_Task objective_
Count the lines of the material that contain the string "Open", where case counts. Give only the number.
# # #
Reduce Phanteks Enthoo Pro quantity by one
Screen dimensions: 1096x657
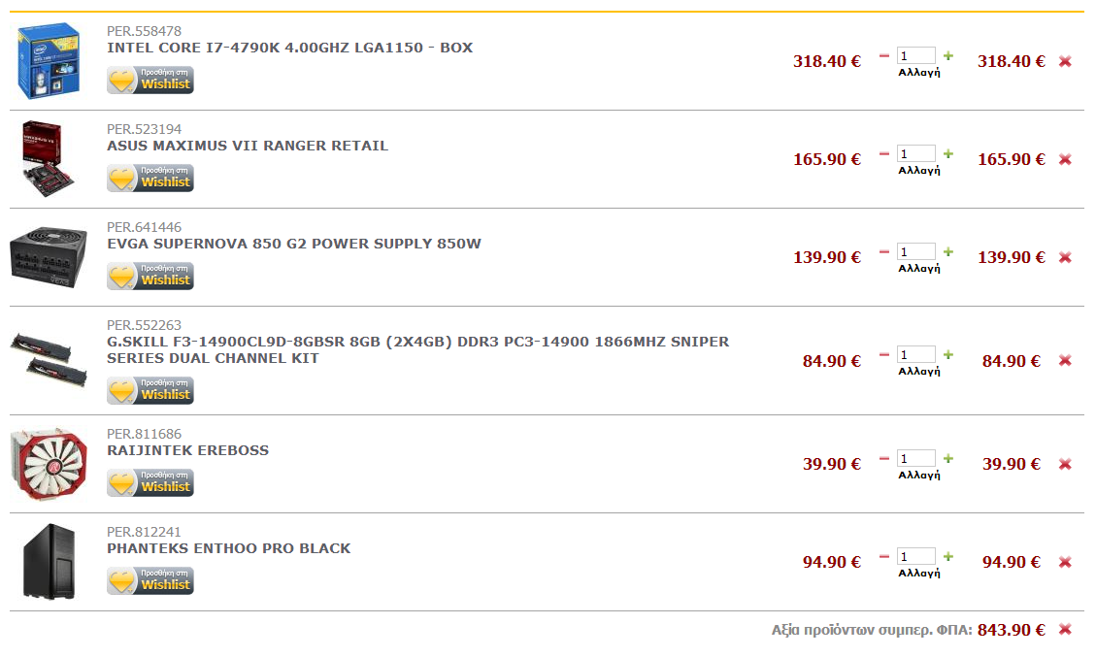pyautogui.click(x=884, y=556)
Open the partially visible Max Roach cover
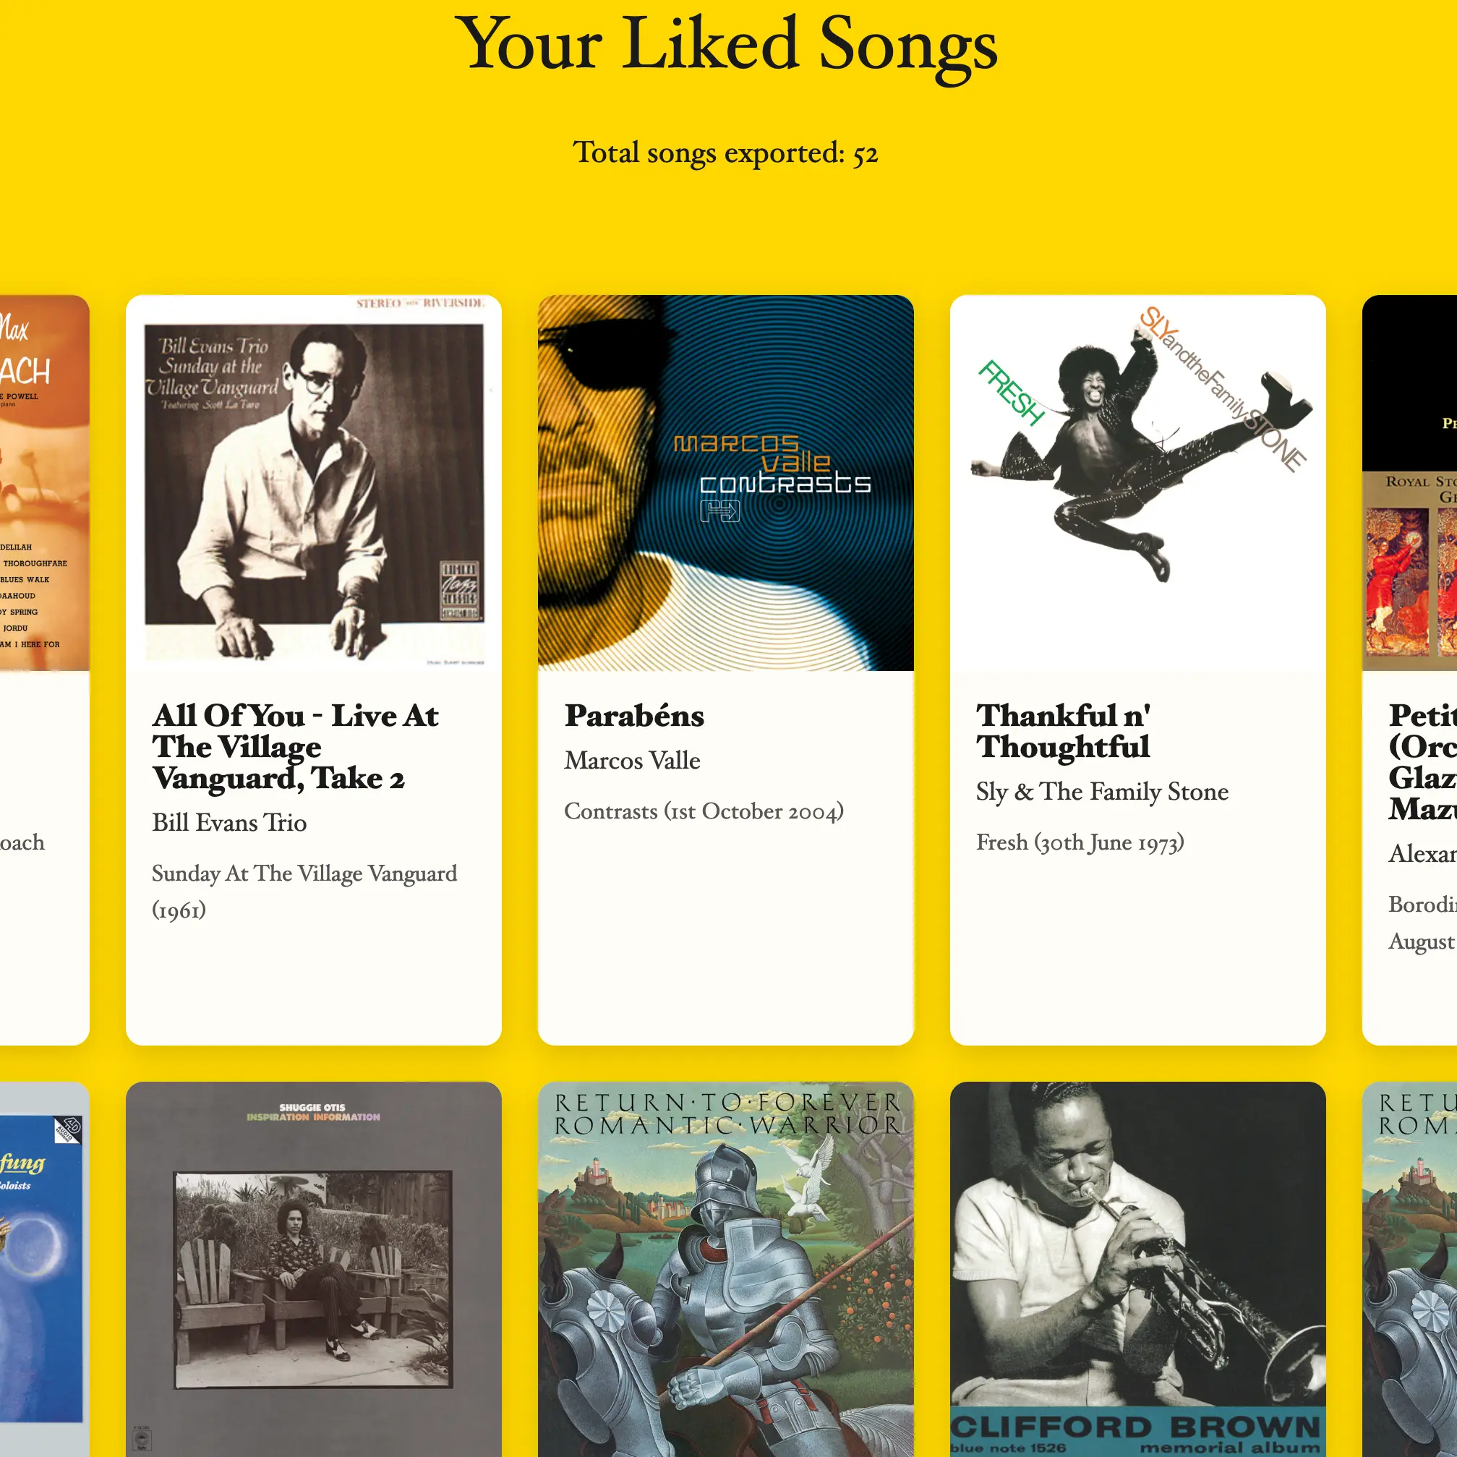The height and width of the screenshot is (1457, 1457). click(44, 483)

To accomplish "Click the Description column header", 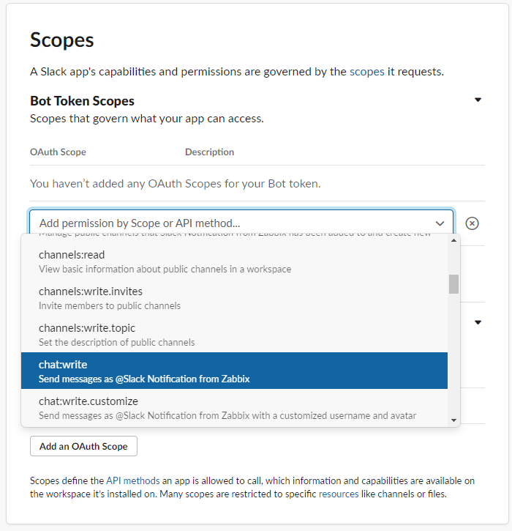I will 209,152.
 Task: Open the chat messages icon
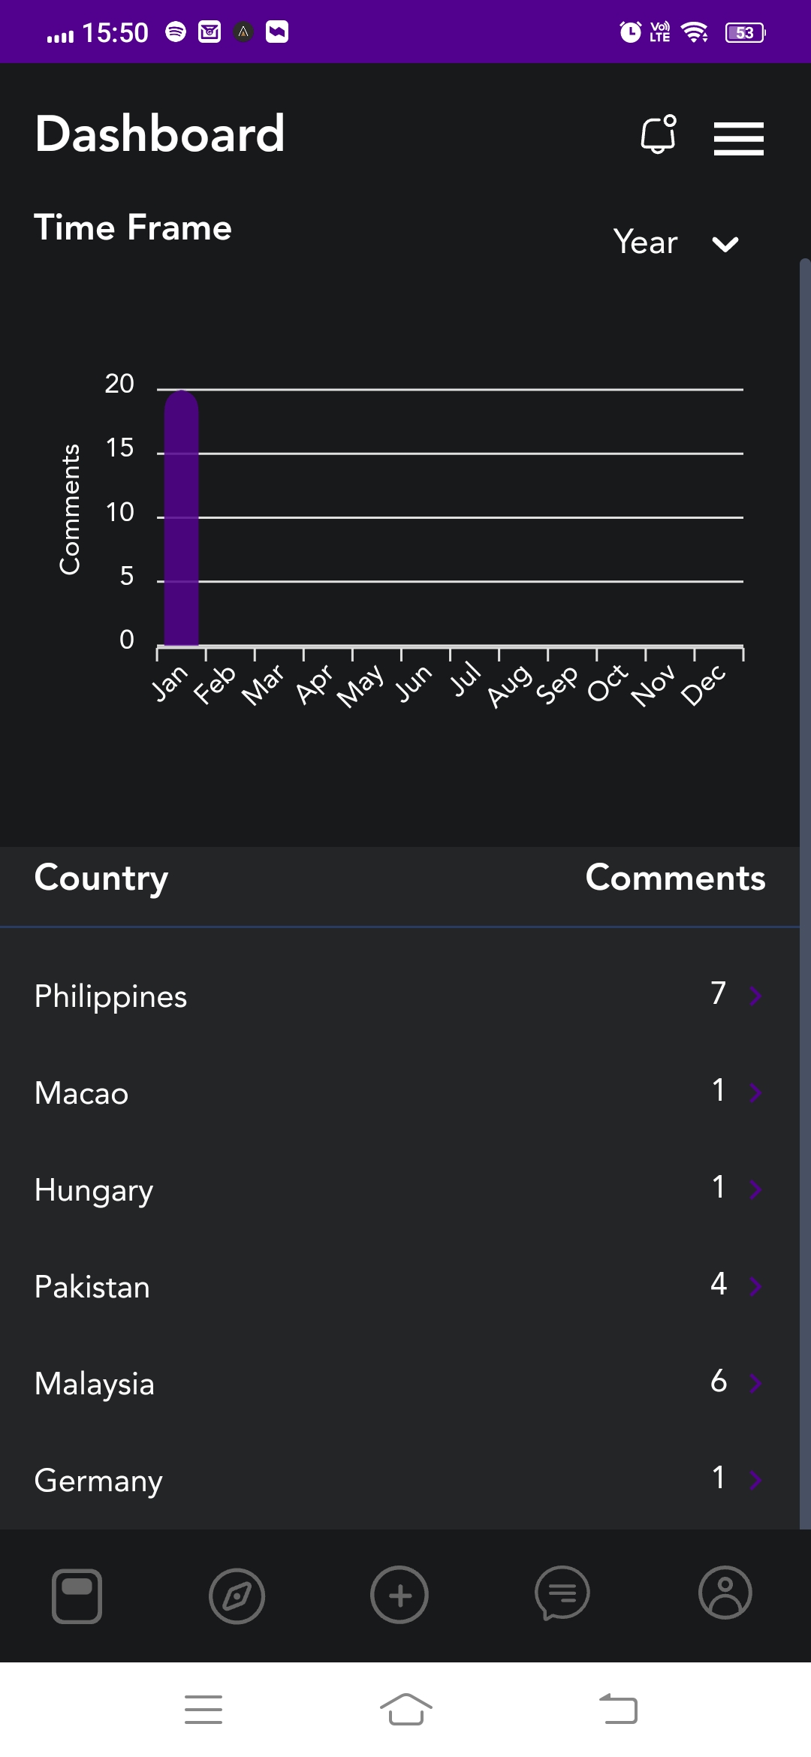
# # #
_Expected answer_
2